Electric assistance leads to a 40% lower hourly calorie expense than the unassisted bike (214 cal/hr vs. 411 cal/hr), which makes aerobic exercise more likely.
Electric assistance is therefore in no way an obstacle to health benefits, on the contrary, since it leads to a moderate effort, unless of course you don't press the pedals or, alternatively, don't use the assistance!
Overall, what are the health benefits of
Physical activity leads to the activation of many beneficial phenomena for the human body:
- The starting point is the increase in oxygen requirements following physical exercise, primarily at the level of the muscles. The heart will thus supply more oxygenated blood, by more frequent contractions, allowing an increase in the flow through the arteries which are the transport ways of oxygenated blood towards the organs. The increase in oxygen needs is ensured by the increase in the activity of the lungs, which supply the heart with oxygenated blood.
- Like any muscle, the heart will be strengthened by this activity (especially if it is regular), the arteries will be more resistant to aging (by the increase in flow), as will the lungs, which will better manage toxic aggressions (thanks to the increase in ventilation volume).
- After the oxygen has been delivered to the muscles, the blood will return via the veins to the lungs, to be oxygenated again. The flow increase will also be beneficial for veins with a reduction in the risk of thrombosis (phlebitis), varicose veins (permanent dilatation with reflux) and discomfort due to prolonged standing up (heaviness, pain, swelling).

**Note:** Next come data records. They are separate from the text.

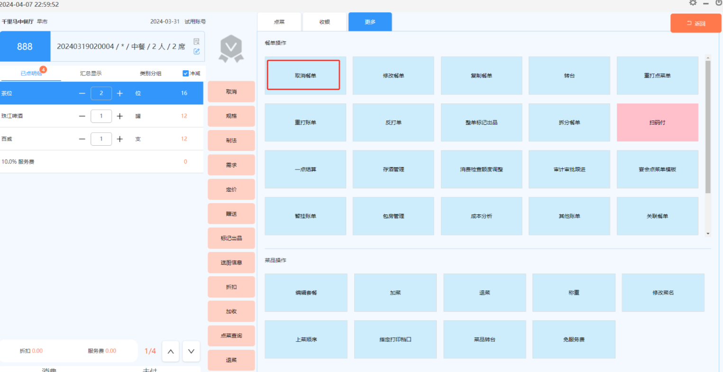The width and height of the screenshot is (723, 372).
Task: Click the gray membership badge icon
Action: (x=231, y=49)
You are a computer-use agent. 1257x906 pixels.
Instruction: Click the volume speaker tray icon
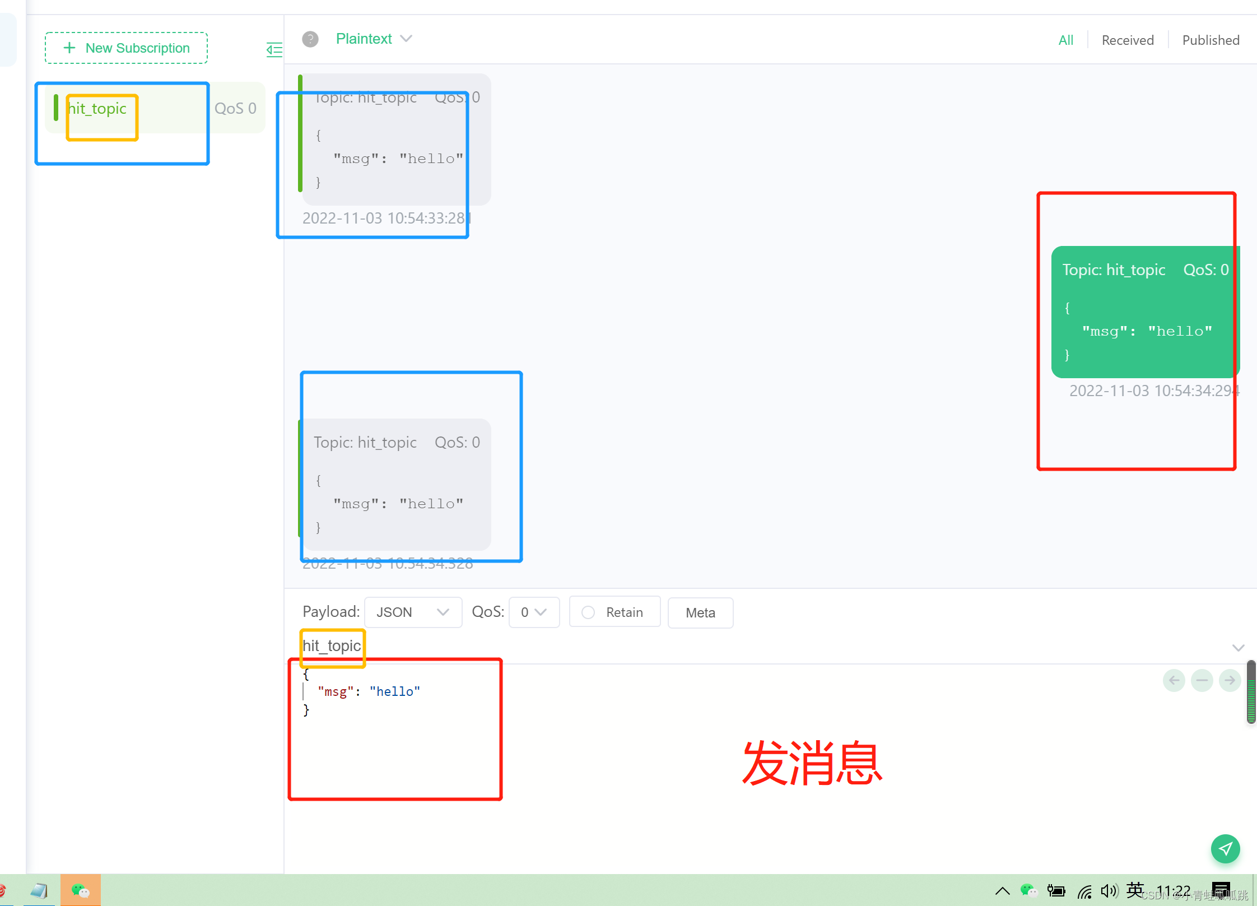coord(1108,890)
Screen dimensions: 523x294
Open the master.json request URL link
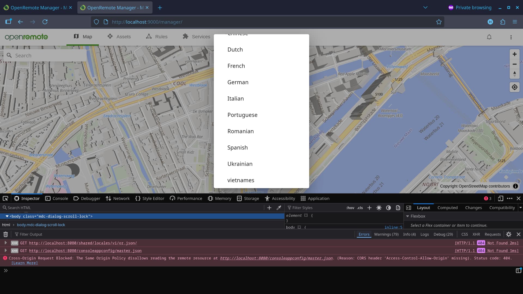pyautogui.click(x=85, y=251)
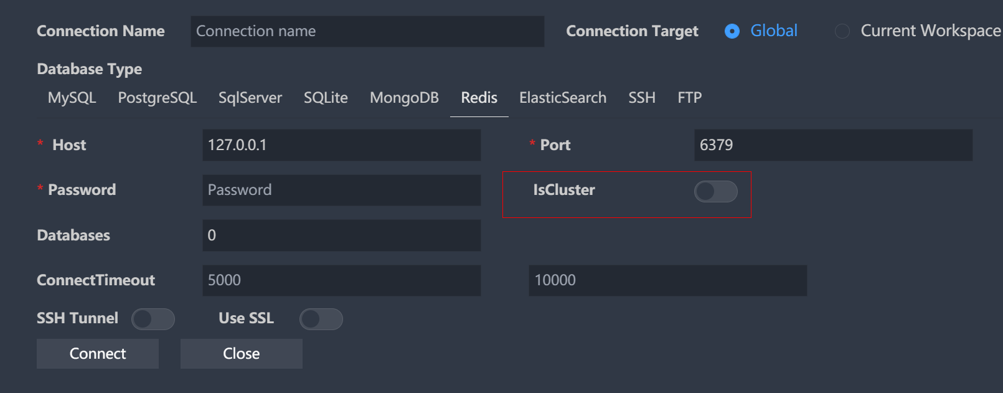Image resolution: width=1003 pixels, height=393 pixels.
Task: Select the FTP database type
Action: tap(689, 98)
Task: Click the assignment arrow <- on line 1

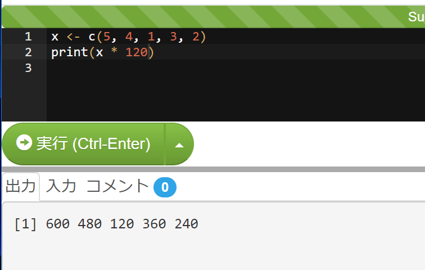Action: click(73, 37)

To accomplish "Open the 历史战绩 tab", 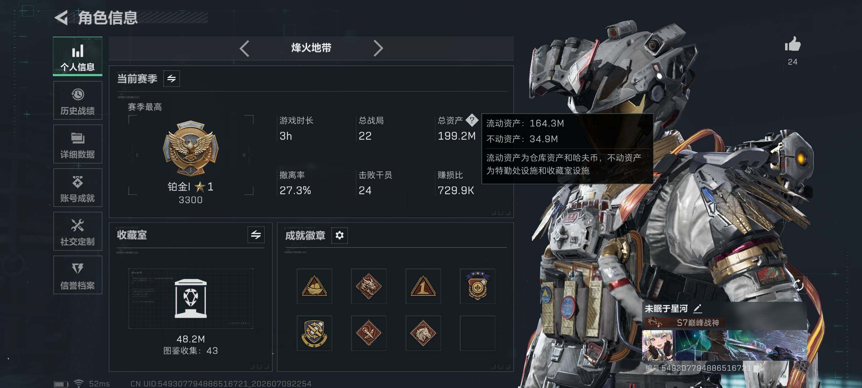I will [x=78, y=100].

- The muscles will of course be strengthened (depending on the activities practiced of course), which will better protect the joints, ligaments and tendons that are related.
- Thus, the risk of cardiovascular diseases will be reduced (heart disease, arteriopathy, high blood pressure, phlebitis, varicose veins), as well as lung damage (bronchial congestion and emphysema) and joint/tendons/ligament damage (arthrosis, ligament or tendon rupture).

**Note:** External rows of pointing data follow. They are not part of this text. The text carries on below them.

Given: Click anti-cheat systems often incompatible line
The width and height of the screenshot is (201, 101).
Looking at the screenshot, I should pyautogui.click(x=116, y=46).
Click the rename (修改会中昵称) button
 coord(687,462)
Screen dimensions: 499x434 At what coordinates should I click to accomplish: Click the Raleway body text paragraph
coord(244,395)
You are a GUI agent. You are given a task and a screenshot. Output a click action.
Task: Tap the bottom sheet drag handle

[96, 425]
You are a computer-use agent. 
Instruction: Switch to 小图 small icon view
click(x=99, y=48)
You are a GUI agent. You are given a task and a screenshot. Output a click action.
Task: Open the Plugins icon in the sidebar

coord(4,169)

- In fact, the increase in oxygenated blood flow generated by physical activity is a major benefit for all organs since it allows them to better resist aging. This is particularly true for the immune system (reduced risk of infection and cancer), for the digestive system (better transit), for the systems that regulate hormones and metabolism (reduced risk of diabetes, excess cholesterol and triglycerides) and for weight management (reduced risk of overweight and obesity), to name just a few examples.

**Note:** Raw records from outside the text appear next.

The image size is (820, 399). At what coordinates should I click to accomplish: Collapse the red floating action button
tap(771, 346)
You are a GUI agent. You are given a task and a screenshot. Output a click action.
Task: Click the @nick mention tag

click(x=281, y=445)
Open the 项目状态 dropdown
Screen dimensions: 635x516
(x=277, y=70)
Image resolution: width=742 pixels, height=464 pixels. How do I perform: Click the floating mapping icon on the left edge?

- Regular activity also has a major psychological benefit with the
production of endorphins that increase well-being, and with a positive
effect in particular on stress and self-esteem.
What is the ideal frequency of this practice to have the best benefit on health?
Because of the greater benefit of regular training at moderate intensity rather than very intense and less frequent training (see above), training 3, 4 or 5 times a week is excellent, even for a relatively short duration (15 minutes for example), especially at the beginning.
It is of course possible to increase the duration afterwards, if the intensity remains moderate.
Thus, cycling has many beneficial effects for all organs, especially the cardiovascular system, with a preventive effect on the development of many diseases.
This is particularly true with a moderate and regular practice, without age limit, which is the case when using a bicycle with electric assistance for daily activities.